**Data shown**
# # # # # # #
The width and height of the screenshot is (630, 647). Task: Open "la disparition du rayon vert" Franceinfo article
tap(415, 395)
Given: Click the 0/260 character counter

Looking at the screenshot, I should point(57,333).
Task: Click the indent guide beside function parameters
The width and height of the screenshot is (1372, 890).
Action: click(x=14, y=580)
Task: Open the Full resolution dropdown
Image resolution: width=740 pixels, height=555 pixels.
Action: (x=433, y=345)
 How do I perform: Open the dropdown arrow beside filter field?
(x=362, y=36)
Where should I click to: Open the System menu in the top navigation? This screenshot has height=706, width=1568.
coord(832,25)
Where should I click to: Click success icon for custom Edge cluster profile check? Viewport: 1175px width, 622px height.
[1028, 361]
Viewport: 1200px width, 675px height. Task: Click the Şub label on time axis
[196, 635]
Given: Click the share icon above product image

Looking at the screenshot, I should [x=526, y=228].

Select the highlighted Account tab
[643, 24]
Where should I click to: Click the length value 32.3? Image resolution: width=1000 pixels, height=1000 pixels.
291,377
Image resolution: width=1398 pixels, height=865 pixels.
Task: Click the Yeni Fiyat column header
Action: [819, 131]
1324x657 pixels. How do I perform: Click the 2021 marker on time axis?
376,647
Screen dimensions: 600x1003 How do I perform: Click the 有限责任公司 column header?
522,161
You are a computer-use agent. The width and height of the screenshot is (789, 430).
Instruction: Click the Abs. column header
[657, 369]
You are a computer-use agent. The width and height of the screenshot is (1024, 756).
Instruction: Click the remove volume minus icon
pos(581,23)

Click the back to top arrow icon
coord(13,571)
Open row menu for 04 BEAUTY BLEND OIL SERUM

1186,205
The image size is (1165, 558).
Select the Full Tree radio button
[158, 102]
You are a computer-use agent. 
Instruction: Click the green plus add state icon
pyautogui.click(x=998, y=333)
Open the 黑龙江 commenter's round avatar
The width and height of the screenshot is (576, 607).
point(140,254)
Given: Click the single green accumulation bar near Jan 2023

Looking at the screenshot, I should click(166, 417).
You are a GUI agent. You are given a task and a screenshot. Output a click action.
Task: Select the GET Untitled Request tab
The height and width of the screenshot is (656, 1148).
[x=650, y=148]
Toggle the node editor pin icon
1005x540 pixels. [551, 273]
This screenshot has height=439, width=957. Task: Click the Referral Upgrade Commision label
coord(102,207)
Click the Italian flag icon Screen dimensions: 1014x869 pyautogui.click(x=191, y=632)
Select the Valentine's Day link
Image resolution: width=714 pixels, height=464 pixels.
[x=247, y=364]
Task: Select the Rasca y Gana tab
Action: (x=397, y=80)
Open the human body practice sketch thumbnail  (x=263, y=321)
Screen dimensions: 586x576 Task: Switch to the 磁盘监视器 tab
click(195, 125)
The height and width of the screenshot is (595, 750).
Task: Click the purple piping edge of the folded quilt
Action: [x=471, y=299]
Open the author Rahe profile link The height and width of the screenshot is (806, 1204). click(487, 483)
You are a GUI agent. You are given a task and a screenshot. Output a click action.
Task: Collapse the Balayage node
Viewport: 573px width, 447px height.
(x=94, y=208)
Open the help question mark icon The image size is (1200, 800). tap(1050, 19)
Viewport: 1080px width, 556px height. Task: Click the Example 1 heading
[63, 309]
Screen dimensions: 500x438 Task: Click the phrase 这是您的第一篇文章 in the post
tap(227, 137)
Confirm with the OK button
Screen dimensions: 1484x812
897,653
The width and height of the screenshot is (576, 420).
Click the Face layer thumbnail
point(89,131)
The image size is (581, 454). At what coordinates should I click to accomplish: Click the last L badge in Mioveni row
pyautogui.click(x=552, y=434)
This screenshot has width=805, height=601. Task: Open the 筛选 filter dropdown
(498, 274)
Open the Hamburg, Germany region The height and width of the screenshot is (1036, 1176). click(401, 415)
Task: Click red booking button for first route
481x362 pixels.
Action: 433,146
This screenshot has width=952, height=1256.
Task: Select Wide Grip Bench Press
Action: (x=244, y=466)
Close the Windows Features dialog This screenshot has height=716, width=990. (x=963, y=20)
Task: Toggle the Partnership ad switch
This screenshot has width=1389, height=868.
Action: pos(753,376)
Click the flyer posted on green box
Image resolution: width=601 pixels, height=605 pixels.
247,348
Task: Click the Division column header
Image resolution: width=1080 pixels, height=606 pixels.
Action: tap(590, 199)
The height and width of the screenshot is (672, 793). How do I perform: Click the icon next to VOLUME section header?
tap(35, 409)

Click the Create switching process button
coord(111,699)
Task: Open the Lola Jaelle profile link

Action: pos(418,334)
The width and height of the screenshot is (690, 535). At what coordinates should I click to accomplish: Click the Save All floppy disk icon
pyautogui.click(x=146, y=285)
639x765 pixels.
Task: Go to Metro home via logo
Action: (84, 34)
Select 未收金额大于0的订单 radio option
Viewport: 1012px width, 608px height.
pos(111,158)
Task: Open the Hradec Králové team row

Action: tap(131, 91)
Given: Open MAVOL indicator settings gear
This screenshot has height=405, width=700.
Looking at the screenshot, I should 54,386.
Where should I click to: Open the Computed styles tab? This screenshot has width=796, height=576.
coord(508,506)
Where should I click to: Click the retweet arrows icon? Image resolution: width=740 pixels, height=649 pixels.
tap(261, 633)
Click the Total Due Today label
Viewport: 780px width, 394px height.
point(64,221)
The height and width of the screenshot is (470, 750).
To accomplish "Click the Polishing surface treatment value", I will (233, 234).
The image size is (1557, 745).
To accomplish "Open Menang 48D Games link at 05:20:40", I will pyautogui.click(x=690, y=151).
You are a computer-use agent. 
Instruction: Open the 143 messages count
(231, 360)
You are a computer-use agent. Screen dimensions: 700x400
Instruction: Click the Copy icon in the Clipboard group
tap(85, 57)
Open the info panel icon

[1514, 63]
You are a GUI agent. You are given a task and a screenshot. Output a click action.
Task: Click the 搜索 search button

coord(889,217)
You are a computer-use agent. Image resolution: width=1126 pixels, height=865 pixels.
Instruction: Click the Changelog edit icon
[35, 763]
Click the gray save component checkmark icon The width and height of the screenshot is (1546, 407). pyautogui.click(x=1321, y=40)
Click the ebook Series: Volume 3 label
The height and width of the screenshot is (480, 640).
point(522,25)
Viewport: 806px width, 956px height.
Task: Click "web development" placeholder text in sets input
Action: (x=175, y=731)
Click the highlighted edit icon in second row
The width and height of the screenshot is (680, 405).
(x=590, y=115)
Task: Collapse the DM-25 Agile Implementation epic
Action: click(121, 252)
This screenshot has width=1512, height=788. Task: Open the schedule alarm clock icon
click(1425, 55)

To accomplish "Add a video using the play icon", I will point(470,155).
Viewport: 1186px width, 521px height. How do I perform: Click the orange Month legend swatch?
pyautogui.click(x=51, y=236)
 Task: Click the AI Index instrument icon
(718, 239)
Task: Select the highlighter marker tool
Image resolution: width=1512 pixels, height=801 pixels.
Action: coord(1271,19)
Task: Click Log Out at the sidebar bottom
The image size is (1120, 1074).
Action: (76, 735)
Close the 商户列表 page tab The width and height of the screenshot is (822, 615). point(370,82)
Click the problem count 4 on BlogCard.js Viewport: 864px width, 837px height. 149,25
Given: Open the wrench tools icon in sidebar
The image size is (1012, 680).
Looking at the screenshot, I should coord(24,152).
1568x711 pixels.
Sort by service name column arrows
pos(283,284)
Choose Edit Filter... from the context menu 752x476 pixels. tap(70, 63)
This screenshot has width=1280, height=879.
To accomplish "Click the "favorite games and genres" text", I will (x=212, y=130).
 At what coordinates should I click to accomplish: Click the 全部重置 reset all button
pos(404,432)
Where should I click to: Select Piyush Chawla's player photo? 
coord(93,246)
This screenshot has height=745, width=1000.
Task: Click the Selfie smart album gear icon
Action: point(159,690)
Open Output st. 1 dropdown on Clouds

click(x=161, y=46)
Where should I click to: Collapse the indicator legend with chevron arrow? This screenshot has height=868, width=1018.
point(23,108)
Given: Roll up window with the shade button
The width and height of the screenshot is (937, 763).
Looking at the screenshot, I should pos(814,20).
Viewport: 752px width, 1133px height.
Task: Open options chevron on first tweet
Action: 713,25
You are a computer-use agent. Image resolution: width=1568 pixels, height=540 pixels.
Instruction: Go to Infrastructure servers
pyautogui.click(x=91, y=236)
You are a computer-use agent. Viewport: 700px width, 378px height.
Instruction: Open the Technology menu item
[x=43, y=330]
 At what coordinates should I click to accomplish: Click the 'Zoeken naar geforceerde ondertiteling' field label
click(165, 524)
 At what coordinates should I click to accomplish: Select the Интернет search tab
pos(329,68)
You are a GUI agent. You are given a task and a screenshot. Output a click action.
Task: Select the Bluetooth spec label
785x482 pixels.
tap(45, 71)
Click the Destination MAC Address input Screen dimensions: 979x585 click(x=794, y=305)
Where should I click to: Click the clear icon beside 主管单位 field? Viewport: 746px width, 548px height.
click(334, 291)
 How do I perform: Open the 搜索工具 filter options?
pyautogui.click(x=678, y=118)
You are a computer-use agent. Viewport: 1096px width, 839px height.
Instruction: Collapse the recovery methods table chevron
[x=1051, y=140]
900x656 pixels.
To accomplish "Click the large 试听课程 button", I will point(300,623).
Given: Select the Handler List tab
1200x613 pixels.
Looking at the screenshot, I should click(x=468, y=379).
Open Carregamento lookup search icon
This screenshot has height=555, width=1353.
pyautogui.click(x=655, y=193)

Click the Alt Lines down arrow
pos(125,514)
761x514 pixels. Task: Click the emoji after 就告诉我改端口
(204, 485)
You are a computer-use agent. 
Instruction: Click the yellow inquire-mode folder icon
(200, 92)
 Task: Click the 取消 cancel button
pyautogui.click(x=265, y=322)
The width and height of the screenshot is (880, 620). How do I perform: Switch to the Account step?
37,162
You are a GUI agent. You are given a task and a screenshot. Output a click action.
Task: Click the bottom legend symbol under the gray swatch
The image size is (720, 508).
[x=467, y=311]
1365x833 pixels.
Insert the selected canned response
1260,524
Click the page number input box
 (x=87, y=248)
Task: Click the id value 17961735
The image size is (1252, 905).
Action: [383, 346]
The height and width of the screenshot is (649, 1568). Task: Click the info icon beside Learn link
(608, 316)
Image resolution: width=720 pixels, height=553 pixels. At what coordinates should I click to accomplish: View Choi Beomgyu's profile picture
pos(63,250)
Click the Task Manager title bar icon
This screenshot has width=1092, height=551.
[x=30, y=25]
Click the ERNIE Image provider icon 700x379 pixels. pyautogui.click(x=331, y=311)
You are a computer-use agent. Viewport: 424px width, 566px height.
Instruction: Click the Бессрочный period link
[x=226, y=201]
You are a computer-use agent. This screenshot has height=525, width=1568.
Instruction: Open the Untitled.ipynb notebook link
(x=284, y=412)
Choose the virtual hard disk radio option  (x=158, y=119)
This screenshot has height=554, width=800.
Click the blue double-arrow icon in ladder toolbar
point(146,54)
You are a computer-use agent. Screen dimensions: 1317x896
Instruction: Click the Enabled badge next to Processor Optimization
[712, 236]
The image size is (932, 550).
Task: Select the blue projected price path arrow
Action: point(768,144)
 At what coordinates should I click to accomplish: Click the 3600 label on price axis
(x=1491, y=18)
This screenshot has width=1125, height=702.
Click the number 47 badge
# # # # # # #
**What you will do**
Copy each line from the records above that includes the string "sidebar".

**Task output**
Task: Click Log Out at the sidebar bottom
Given: Open the wrench tools icon in sidebar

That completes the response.